/ PROJECTS / RP2

Neuronal activity depends on carefully controlling protein abundance and function, especially at synapses, where the regulated turnover of proteins is essential for synaptic plasticity. Protein degradation is mainly carried out by the ubiquitin-proteasome system and autophagy. Although both systems are vital, we still do not fully understand how they are regulated in neuronal sub-compartments, particularly during aging, when damaged proteins accumulate.

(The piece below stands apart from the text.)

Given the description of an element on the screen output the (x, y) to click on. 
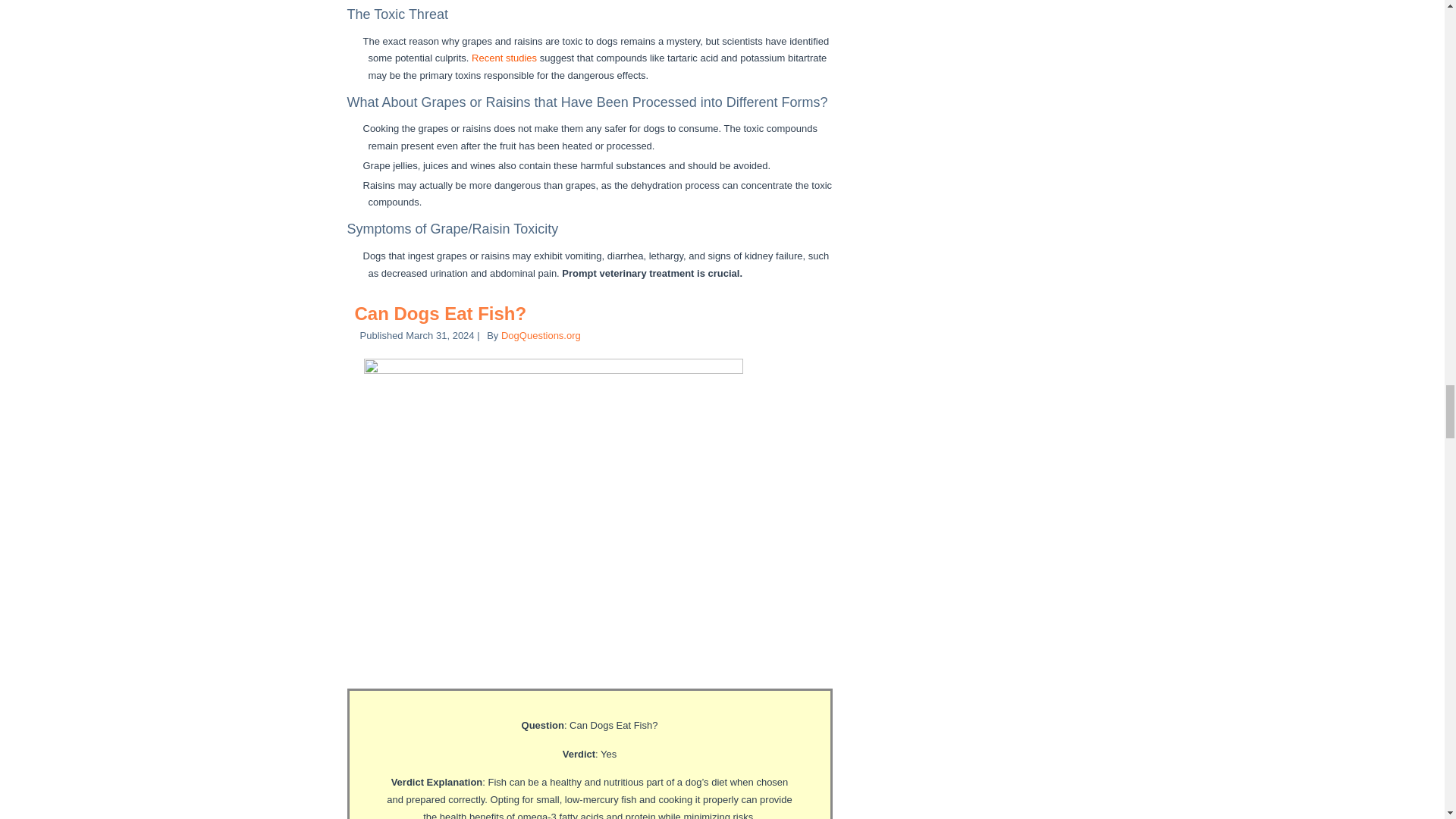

The joint project of the Eickholt and Kirstein laboratories aims to uncover how these proteolytic systems are controlled and how they help maintain proteostasis at synapses, protecting them from age-related decline. By combining studies in the nematode C. elegans, mice, and cultured neurons, we can investigate these processes at multiple levels from individual molecules to whole organisms.

One focus of the project is on the ATM kinase, which is an important regulator of autophagy. We want to understand how ATM controls protein turnover at synapses with aging. In particular, we will study how ATM influences the formation of autophagosomes, how it affects the transport of autophagosomes, and how these processes change with age. 

A second major goal is to understand why some neurons are more vulnerable to age-associated neurodegeneration than others. We will compare different neuron types to test the idea that a neuron’s ability to remove damaged proteins determines how resistant it is to degeneration. By measuring neuron-specific proteolytic activity and analyzing the proteome of vulnerable versus resilient neurons, we aim to identify regulators of the ubiquitin-proteasome system and autophagy.